- [EXERCISE INSTRUCTIONS] Extract every line from the records below that contains the word "Given".

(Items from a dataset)
————————
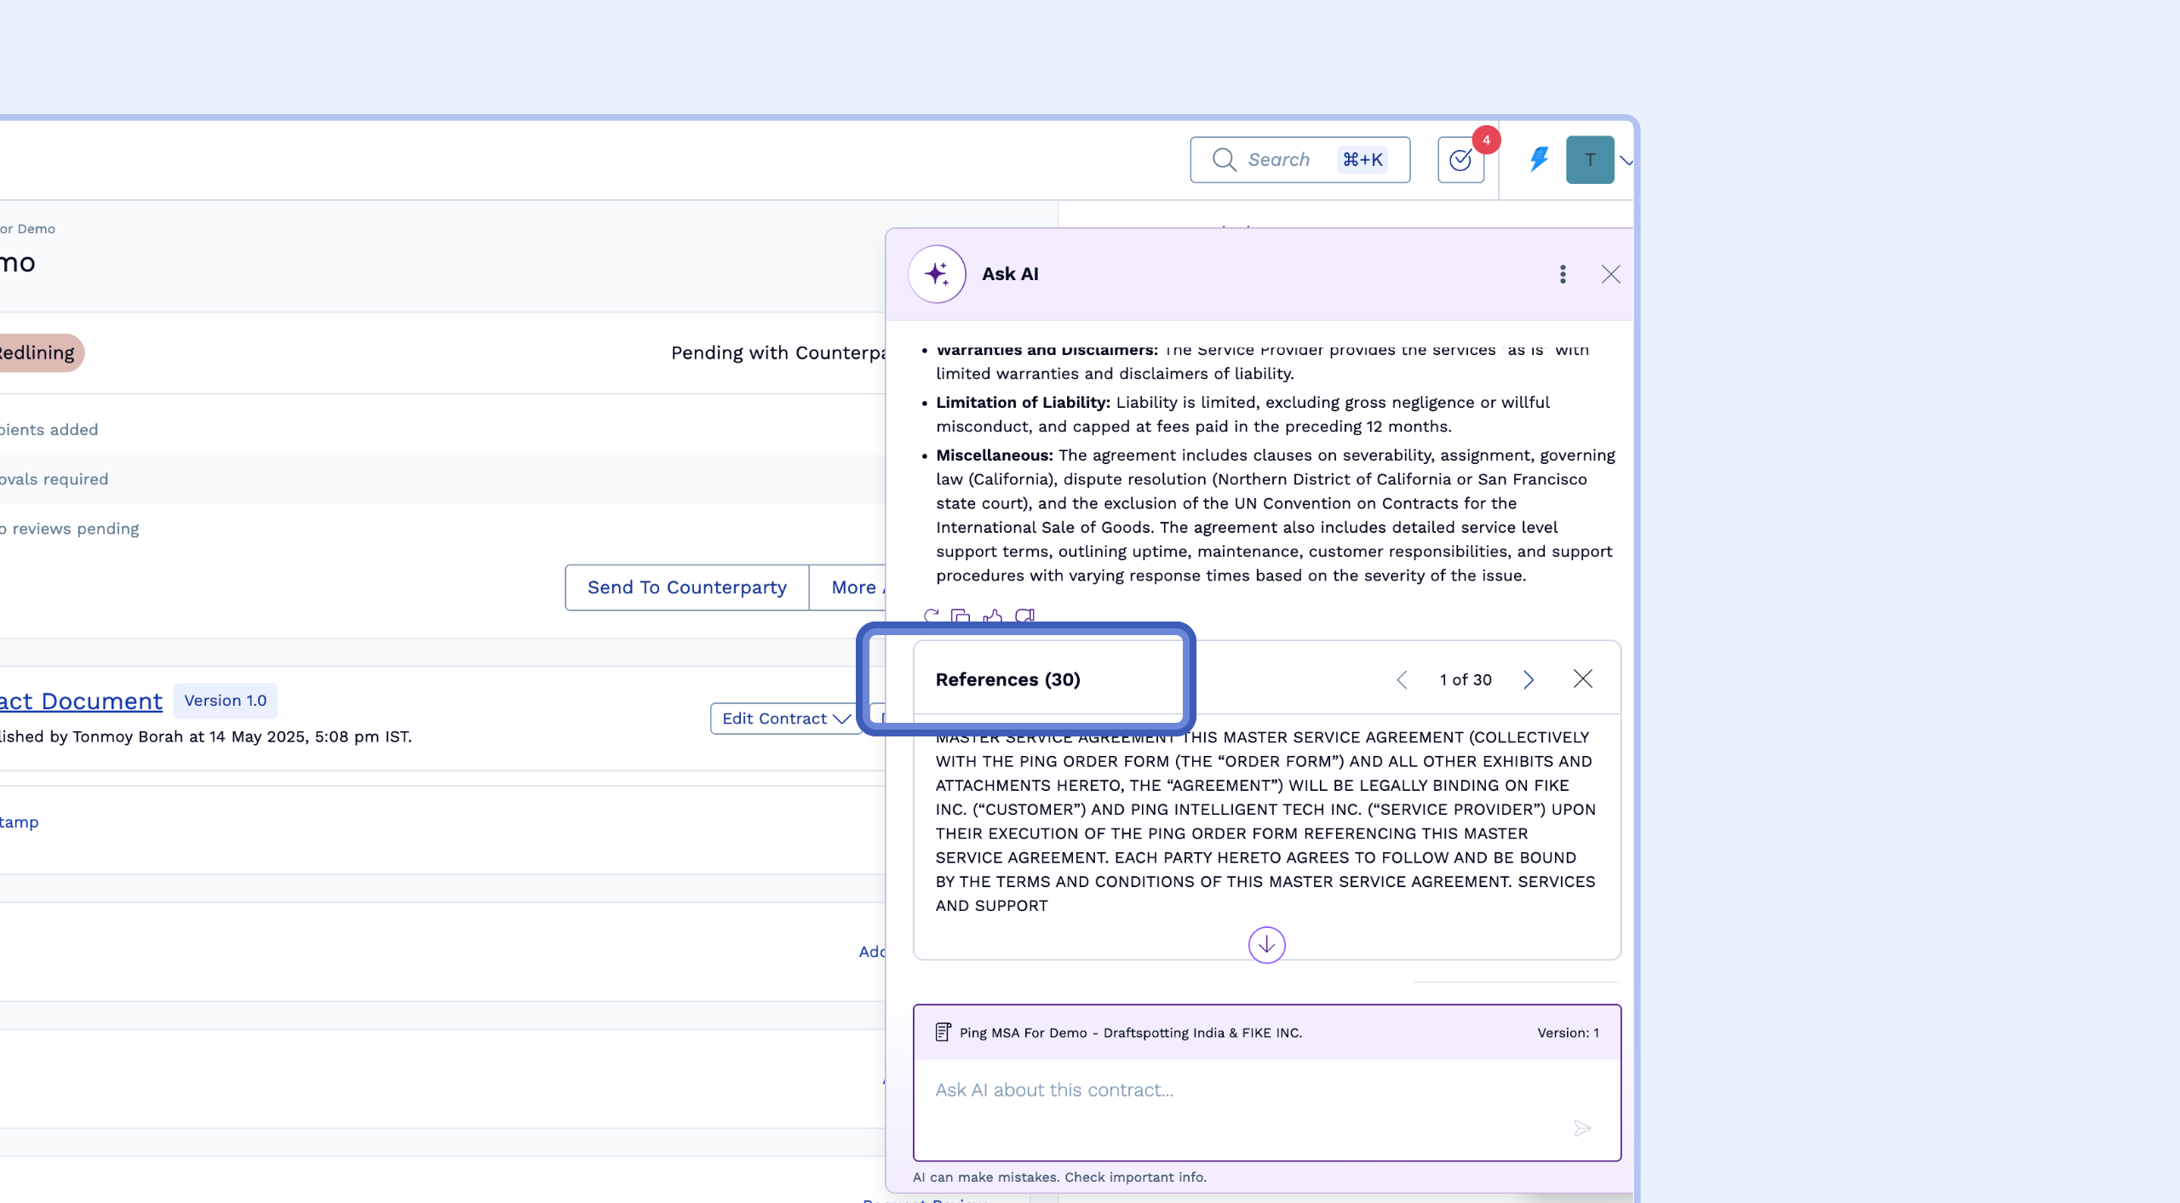Click the Ask AI sparkle icon
The image size is (2180, 1203).
pos(937,274)
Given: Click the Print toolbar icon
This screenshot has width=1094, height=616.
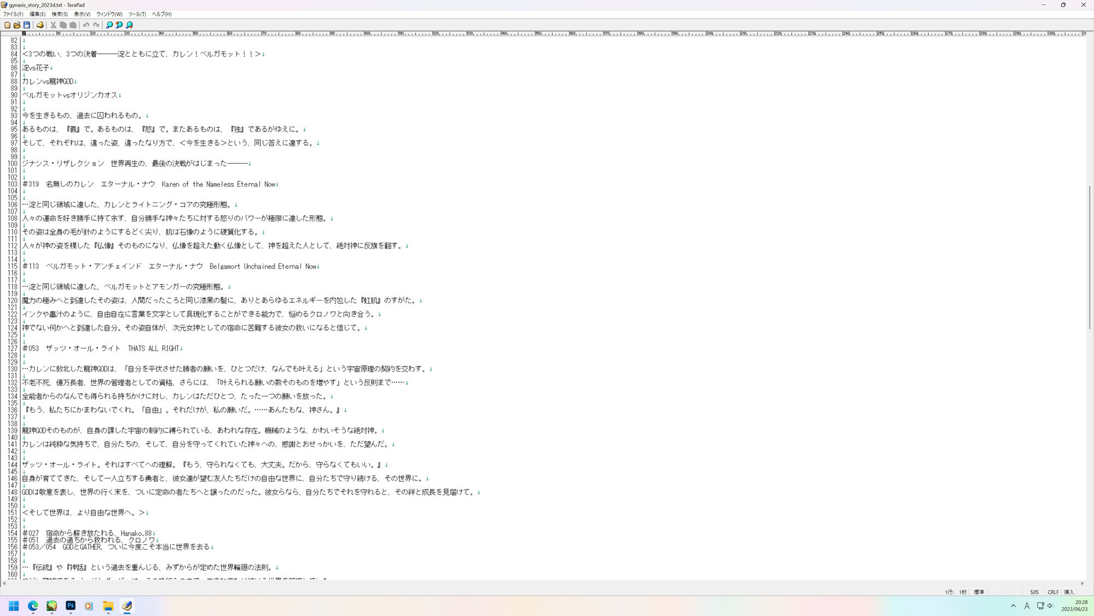Looking at the screenshot, I should 40,25.
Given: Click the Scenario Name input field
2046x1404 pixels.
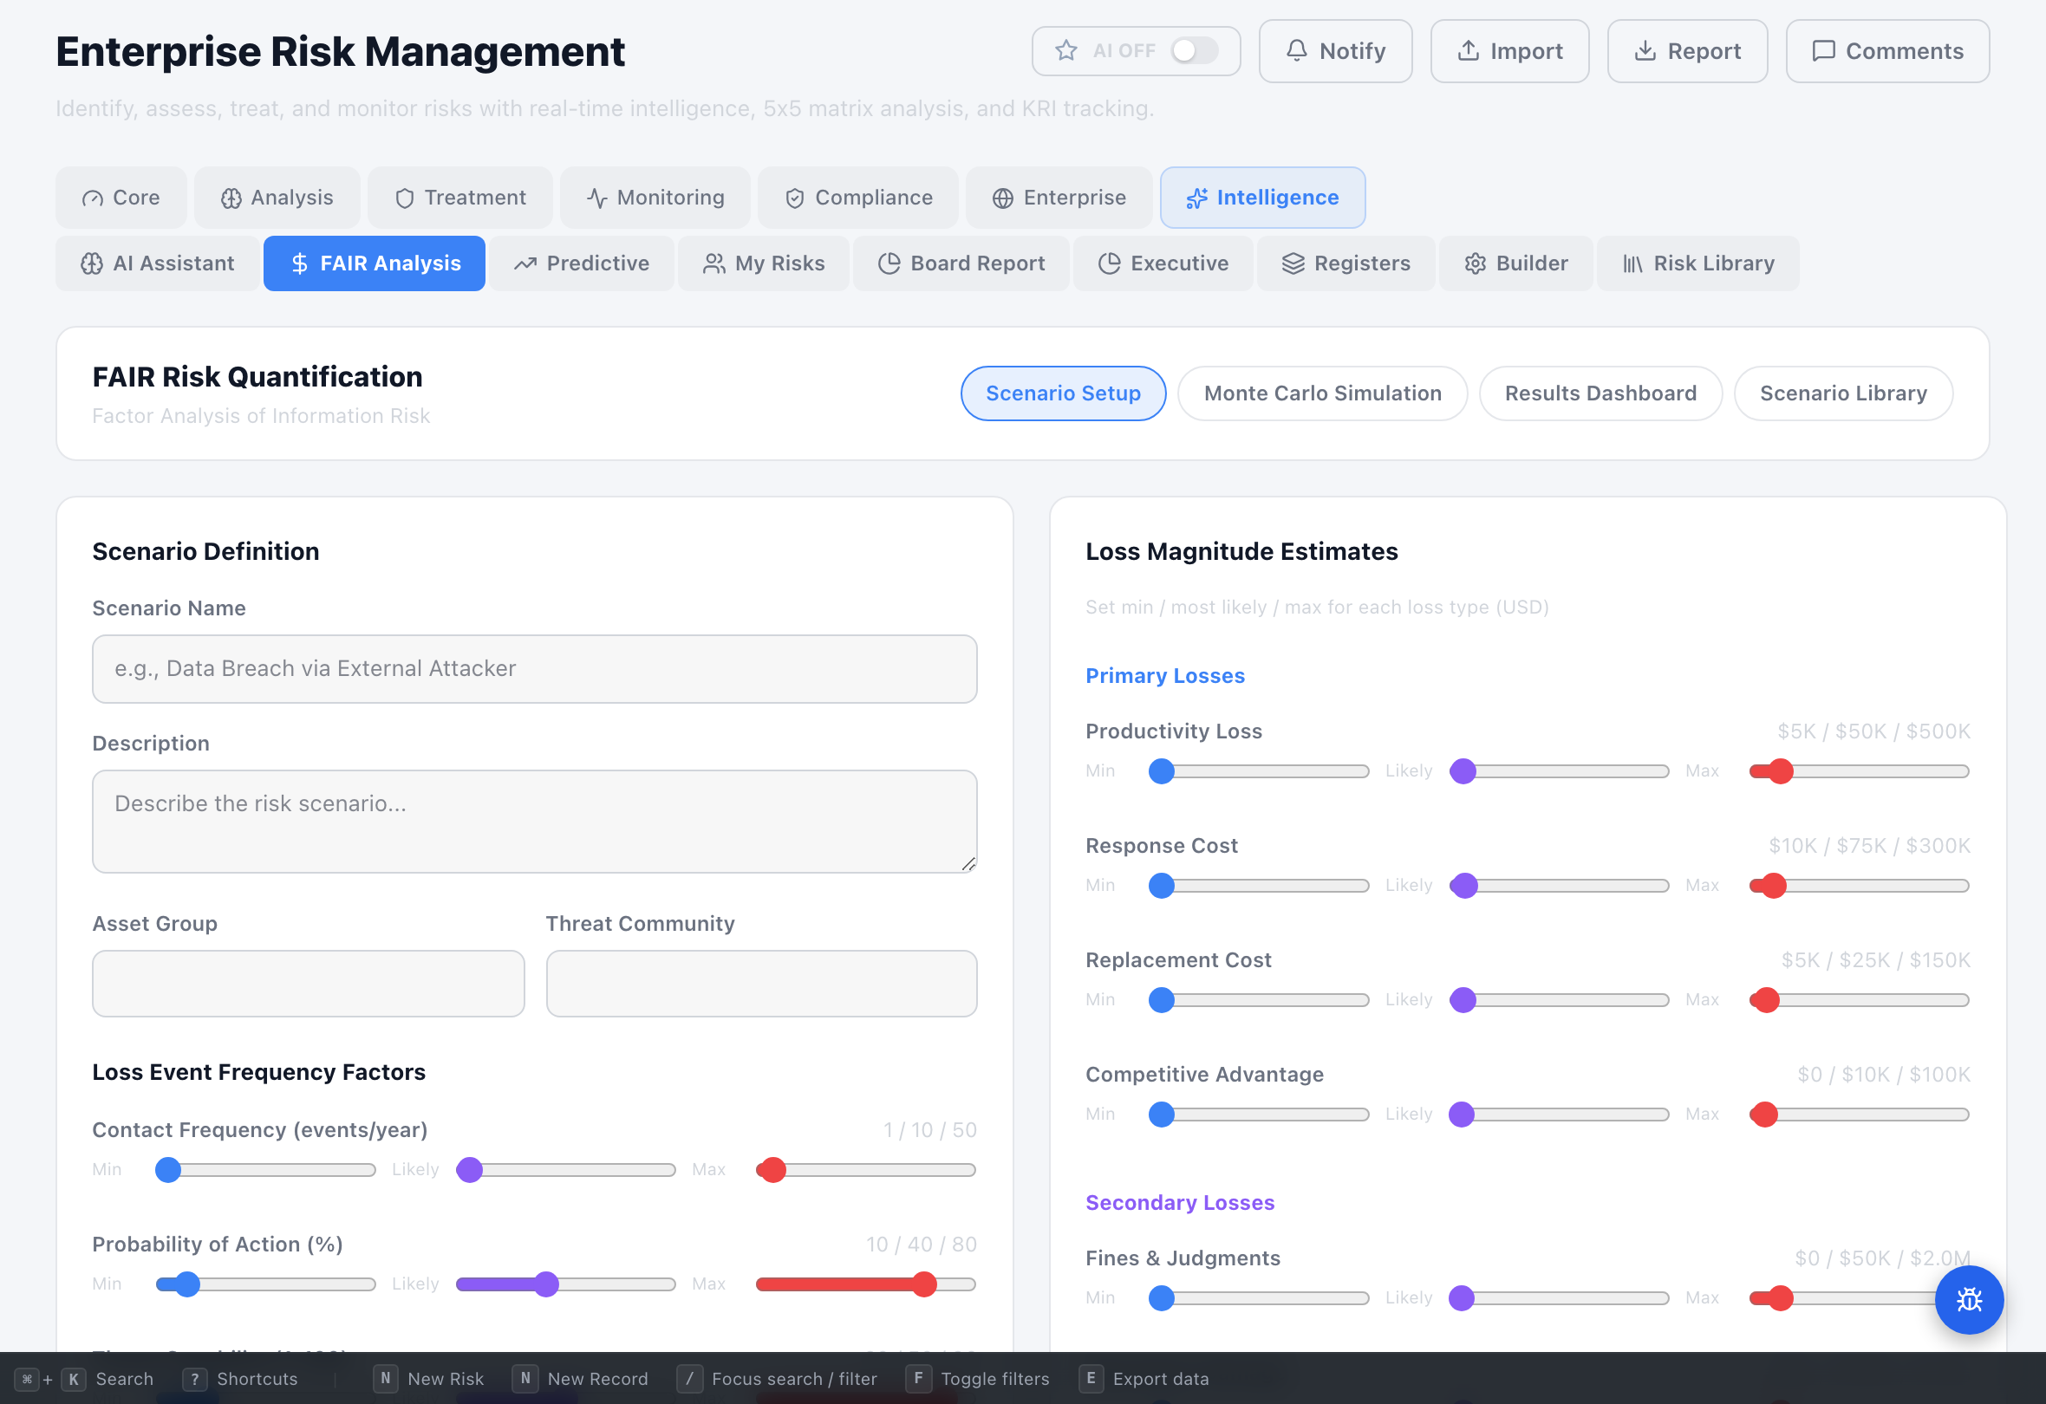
————————
- [RESULT OF THE TASK]
Given: Click the Print toolbar icon
Given: Click the Scenario Name input field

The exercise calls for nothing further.